**What the exercise asks:**
Please write out all of the records below exactly as they appear.

**Data under study:**
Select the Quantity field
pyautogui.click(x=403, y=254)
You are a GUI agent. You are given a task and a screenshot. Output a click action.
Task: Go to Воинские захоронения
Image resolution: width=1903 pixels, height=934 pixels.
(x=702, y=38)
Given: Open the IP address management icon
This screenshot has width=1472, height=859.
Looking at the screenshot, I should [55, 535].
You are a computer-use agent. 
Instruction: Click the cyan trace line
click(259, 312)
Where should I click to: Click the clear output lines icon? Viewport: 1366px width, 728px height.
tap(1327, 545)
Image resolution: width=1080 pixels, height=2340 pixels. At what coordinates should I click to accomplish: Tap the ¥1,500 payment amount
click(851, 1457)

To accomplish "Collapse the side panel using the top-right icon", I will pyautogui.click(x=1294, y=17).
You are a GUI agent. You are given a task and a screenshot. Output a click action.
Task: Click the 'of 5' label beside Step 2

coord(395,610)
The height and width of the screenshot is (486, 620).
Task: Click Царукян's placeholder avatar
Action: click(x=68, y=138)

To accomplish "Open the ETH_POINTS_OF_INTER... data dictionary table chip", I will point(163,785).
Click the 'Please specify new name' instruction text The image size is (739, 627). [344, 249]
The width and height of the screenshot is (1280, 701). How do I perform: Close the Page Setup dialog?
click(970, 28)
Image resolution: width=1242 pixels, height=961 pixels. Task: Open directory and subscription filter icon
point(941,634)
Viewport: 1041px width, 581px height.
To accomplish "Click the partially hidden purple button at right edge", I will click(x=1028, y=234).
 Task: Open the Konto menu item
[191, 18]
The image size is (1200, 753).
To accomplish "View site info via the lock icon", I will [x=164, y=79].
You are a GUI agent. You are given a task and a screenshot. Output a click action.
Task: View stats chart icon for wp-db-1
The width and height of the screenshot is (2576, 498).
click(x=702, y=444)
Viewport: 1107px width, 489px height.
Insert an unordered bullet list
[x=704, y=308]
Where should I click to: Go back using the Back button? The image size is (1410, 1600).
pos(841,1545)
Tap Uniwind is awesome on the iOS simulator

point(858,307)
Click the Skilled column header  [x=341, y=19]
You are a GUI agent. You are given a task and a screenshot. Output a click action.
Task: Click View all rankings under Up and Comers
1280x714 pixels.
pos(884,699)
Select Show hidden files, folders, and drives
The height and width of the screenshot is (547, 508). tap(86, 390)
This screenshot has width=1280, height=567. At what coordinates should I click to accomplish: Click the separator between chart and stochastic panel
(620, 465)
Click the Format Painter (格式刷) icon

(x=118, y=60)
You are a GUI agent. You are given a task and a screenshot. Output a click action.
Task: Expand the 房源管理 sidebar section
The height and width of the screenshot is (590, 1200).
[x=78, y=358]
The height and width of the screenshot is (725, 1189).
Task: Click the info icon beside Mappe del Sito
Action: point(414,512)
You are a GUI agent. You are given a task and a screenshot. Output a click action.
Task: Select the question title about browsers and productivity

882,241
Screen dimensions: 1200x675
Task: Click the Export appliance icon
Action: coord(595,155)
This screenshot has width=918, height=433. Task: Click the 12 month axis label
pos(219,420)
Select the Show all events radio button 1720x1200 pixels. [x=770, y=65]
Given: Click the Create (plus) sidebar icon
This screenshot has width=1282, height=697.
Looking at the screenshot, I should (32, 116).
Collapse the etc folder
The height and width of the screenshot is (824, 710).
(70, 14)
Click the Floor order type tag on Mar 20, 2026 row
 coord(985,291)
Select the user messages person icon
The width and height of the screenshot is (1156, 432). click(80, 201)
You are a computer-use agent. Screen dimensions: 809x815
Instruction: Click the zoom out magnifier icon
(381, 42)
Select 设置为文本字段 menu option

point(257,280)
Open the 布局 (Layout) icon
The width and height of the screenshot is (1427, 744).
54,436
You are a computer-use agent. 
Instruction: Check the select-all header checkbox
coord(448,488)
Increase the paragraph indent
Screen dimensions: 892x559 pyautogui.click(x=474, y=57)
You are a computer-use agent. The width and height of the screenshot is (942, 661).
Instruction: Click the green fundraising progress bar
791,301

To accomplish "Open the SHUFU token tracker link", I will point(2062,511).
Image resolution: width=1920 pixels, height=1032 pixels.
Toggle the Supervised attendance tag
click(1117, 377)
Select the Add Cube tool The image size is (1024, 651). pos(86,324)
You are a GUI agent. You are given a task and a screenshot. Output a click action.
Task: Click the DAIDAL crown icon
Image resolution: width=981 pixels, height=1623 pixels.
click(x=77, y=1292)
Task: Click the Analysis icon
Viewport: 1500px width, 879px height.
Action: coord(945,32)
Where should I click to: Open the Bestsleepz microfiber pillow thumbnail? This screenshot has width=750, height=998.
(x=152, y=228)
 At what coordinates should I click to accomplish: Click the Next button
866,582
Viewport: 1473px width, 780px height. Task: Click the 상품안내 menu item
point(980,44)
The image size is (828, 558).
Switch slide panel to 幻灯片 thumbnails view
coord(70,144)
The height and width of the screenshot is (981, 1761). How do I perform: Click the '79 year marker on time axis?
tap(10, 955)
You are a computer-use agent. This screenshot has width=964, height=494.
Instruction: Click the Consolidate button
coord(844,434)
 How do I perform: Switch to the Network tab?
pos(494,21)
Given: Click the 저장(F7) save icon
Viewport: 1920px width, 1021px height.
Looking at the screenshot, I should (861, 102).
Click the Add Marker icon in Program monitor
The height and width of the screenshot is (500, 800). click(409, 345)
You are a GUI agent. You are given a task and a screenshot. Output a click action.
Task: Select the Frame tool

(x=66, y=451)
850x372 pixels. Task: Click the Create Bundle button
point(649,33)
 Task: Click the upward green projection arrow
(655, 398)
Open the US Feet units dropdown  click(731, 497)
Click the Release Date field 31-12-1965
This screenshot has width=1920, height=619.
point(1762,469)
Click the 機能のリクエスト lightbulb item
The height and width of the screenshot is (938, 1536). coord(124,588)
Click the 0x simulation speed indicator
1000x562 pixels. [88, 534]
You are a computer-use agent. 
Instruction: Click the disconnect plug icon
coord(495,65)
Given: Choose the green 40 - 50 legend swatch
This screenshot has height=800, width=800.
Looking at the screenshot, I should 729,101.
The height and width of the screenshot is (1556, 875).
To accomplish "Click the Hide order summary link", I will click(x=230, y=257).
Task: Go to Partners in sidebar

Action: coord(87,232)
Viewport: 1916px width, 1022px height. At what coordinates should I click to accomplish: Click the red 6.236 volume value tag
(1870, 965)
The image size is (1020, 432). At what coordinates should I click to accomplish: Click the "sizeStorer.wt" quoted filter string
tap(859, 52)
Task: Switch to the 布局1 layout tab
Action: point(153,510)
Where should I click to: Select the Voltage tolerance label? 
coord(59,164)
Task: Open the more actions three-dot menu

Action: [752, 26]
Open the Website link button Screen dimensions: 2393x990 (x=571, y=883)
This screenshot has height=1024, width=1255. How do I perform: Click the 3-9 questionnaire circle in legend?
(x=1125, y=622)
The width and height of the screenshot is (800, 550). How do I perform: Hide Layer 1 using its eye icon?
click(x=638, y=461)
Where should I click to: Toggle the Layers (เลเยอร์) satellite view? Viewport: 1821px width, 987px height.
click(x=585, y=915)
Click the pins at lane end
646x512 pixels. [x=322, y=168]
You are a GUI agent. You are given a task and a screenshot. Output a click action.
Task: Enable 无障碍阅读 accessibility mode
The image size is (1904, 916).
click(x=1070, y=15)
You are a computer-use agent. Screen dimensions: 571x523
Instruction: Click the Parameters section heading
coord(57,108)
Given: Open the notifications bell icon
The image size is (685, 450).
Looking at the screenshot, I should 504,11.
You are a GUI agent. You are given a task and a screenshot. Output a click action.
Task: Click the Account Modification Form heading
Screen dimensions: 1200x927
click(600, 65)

**Result of the exercise:**
Select the Quantity field
pyautogui.click(x=403, y=254)
You are a GUI agent. You are given a task and a screenshot. Output a click action.
Task: Go to Воинские захоронения
Image resolution: width=1903 pixels, height=934 pixels.
(x=702, y=38)
Given: Open the IP address management icon
This screenshot has width=1472, height=859.
Looking at the screenshot, I should [55, 535].
You are a computer-use agent. 
Instruction: Click the cyan trace line
click(259, 312)
Where should I click to: Click the clear output lines icon? Viewport: 1366px width, 728px height.
tap(1327, 545)
Image resolution: width=1080 pixels, height=2340 pixels. At what coordinates should I click to accomplish: Tap the ¥1,500 payment amount
click(851, 1457)

To accomplish "Collapse the side panel using the top-right icon", I will pyautogui.click(x=1294, y=17).
You are a GUI agent. You are given a task and a screenshot. Output a click action.
Task: Click the 'of 5' label beside Step 2

coord(395,610)
The height and width of the screenshot is (486, 620).
Task: Click Царукян's placeholder avatar
Action: click(x=68, y=138)

To accomplish "Open the ETH_POINTS_OF_INTER... data dictionary table chip", I will point(163,785).
Click the 'Please specify new name' instruction text The image size is (739, 627). [344, 249]
The width and height of the screenshot is (1280, 701). How do I perform: Close the Page Setup dialog?
click(970, 28)
Image resolution: width=1242 pixels, height=961 pixels. Task: Open directory and subscription filter icon
point(941,634)
Viewport: 1041px width, 581px height.
To accomplish "Click the partially hidden purple button at right edge", I will click(x=1028, y=234).
 Task: Open the Konto menu item
[191, 18]
The image size is (1200, 753).
To accomplish "View site info via the lock icon", I will [x=164, y=79].
You are a GUI agent. You are given a task and a screenshot. Output a click action.
Task: View stats chart icon for wp-db-1
The width and height of the screenshot is (2576, 498).
click(x=702, y=444)
Viewport: 1107px width, 489px height.
Insert an unordered bullet list
[x=704, y=308]
Where should I click to: Go back using the Back button? The image size is (1410, 1600).
pos(841,1545)
Tap Uniwind is awesome on the iOS simulator

point(858,307)
Click the Skilled column header  [x=341, y=19]
You are a GUI agent. You are given a task and a screenshot. Output a click action.
Task: Click View all rankings under Up and Comers
1280x714 pixels.
pos(884,699)
Select Show hidden files, folders, and drives
The height and width of the screenshot is (547, 508). tap(86, 390)
This screenshot has width=1280, height=567. At what coordinates should I click to accomplish: Click the separator between chart and stochastic panel
(620, 465)
Click the Format Painter (格式刷) icon

(x=118, y=60)
You are a GUI agent. You are given a task and a screenshot. Output a click action.
Task: Expand the 房源管理 sidebar section
The height and width of the screenshot is (590, 1200).
[x=78, y=358]
The height and width of the screenshot is (725, 1189).
Task: Click the info icon beside Mappe del Sito
Action: point(414,512)
You are a GUI agent. You are given a task and a screenshot. Output a click action.
Task: Select the question title about browsers and productivity

882,241
Screen dimensions: 1200x675
Task: Click the Export appliance icon
Action: coord(595,155)
This screenshot has width=918, height=433. Task: Click the 12 month axis label
pos(219,420)
Select the Show all events radio button 1720x1200 pixels. [x=770, y=65]
Given: Click the Create (plus) sidebar icon
This screenshot has width=1282, height=697.
Looking at the screenshot, I should (32, 116).
Collapse the etc folder
The height and width of the screenshot is (824, 710).
(70, 14)
Click the Floor order type tag on Mar 20, 2026 row
 coord(985,291)
Select the user messages person icon
The width and height of the screenshot is (1156, 432). click(80, 201)
You are a computer-use agent. Screen dimensions: 809x815
Instruction: Click the zoom out magnifier icon
(381, 42)
Select 设置为文本字段 menu option

point(257,280)
Open the 布局 (Layout) icon
The width and height of the screenshot is (1427, 744).
54,436
You are a computer-use agent. 
Instruction: Check the select-all header checkbox
coord(448,488)
Increase the paragraph indent
Screen dimensions: 892x559 pyautogui.click(x=474, y=57)
You are a computer-use agent. The width and height of the screenshot is (942, 661).
Instruction: Click the green fundraising progress bar
791,301

To accomplish "Open the SHUFU token tracker link", I will point(2062,511).
Image resolution: width=1920 pixels, height=1032 pixels.
Toggle the Supervised attendance tag
click(1117, 377)
Select the Add Cube tool The image size is (1024, 651). pos(86,324)
You are a GUI agent. You are given a task and a screenshot. Output a click action.
Task: Click the DAIDAL crown icon
Image resolution: width=981 pixels, height=1623 pixels.
click(x=77, y=1292)
Task: Click the Analysis icon
Viewport: 1500px width, 879px height.
Action: coord(945,32)
Where should I click to: Open the Bestsleepz microfiber pillow thumbnail? This screenshot has width=750, height=998.
(x=152, y=228)
 At what coordinates should I click to accomplish: Click the Next button
866,582
Viewport: 1473px width, 780px height. Task: Click the 상품안내 menu item
point(980,44)
The image size is (828, 558).
Switch slide panel to 幻灯片 thumbnails view
coord(70,144)
The height and width of the screenshot is (981, 1761). How do I perform: Click the '79 year marker on time axis?
tap(10, 955)
You are a computer-use agent. This screenshot has width=964, height=494.
Instruction: Click the Consolidate button
coord(844,434)
 How do I perform: Switch to the Network tab?
pos(494,21)
Given: Click the 저장(F7) save icon
Viewport: 1920px width, 1021px height.
Looking at the screenshot, I should (861, 102).
Click the Add Marker icon in Program monitor
The height and width of the screenshot is (500, 800). click(409, 345)
You are a GUI agent. You are given a task and a screenshot. Output a click action.
Task: Select the Frame tool

(x=66, y=451)
850x372 pixels. Task: Click the Create Bundle button
point(649,33)
 Task: Click the upward green projection arrow
(655, 398)
Open the US Feet units dropdown  click(731, 497)
Click the Release Date field 31-12-1965
This screenshot has width=1920, height=619.
point(1762,469)
Click the 機能のリクエスト lightbulb item
The height and width of the screenshot is (938, 1536). coord(124,588)
Click the 0x simulation speed indicator
1000x562 pixels. [88, 534]
You are a computer-use agent. 
Instruction: Click the disconnect plug icon
coord(495,65)
Given: Choose the green 40 - 50 legend swatch
This screenshot has height=800, width=800.
Looking at the screenshot, I should 729,101.
The height and width of the screenshot is (1556, 875).
To accomplish "Click the Hide order summary link", I will click(x=230, y=257).
Task: Go to Partners in sidebar

Action: coord(87,232)
Viewport: 1916px width, 1022px height. At what coordinates should I click to accomplish: Click the red 6.236 volume value tag
(1870, 965)
The image size is (1020, 432). At what coordinates should I click to accomplish: Click the "sizeStorer.wt" quoted filter string
tap(859, 52)
Task: Switch to the 布局1 layout tab
Action: point(153,510)
Where should I click to: Select the Voltage tolerance label? 
coord(59,164)
Task: Open the more actions three-dot menu

Action: [752, 26]
Open the Website link button Screen dimensions: 2393x990 (x=571, y=883)
This screenshot has height=1024, width=1255. How do I perform: Click the 3-9 questionnaire circle in legend?
(x=1125, y=622)
The width and height of the screenshot is (800, 550). How do I perform: Hide Layer 1 using its eye icon?
click(x=638, y=461)
Where should I click to: Toggle the Layers (เลเยอร์) satellite view? Viewport: 1821px width, 987px height.
click(x=585, y=915)
Click the pins at lane end
646x512 pixels. [x=322, y=168]
You are a GUI agent. You are given a task and a screenshot. Output a click action.
Task: Enable 无障碍阅读 accessibility mode
The image size is (1904, 916).
click(x=1070, y=15)
You are a computer-use agent. Screen dimensions: 571x523
Instruction: Click the Parameters section heading
coord(57,108)
Given: Open the notifications bell icon
The image size is (685, 450).
Looking at the screenshot, I should 504,11.
You are a GUI agent. You are given a task and a screenshot. Output a click action.
Task: Click the Account Modification Form heading
Screen dimensions: 1200x927
click(600, 65)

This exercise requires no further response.